◆ What you should do ◆
Determine how many lines in the entries below hold "computer". Respond with that number only.

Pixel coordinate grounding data

=====

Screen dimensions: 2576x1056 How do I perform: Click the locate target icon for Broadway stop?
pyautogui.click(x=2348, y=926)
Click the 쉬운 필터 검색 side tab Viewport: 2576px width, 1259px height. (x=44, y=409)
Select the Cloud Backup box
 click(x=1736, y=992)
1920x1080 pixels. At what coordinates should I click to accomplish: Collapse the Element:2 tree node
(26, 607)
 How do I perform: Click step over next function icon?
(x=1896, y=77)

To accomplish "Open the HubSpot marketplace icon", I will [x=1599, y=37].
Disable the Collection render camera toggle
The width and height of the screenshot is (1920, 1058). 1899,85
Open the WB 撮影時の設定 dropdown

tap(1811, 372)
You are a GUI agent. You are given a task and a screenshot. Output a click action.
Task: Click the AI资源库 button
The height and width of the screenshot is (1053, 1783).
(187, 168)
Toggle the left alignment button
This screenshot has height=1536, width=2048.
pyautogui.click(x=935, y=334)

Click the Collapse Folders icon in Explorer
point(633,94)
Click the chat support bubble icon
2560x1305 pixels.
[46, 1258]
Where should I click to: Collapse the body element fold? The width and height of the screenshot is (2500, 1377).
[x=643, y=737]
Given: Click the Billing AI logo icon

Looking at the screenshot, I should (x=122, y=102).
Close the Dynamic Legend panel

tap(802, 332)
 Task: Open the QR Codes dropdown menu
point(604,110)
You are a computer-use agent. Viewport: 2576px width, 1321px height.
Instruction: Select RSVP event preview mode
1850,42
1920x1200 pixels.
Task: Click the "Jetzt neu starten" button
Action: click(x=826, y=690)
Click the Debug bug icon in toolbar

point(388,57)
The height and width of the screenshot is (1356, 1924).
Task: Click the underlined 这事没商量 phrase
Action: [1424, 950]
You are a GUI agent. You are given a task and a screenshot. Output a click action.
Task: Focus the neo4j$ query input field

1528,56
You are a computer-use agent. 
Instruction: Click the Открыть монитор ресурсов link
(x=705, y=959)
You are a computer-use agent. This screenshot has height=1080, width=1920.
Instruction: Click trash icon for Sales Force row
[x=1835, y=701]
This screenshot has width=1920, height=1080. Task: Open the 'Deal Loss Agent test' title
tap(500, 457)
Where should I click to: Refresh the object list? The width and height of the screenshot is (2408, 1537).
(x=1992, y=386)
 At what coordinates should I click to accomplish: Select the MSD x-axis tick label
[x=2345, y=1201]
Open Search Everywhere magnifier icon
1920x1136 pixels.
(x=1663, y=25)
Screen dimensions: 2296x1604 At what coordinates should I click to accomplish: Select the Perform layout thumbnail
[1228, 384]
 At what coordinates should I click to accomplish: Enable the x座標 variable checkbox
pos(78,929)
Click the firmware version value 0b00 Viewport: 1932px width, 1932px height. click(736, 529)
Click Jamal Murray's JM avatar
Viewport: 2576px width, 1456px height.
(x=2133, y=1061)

=====

◆ Solution below ◆
3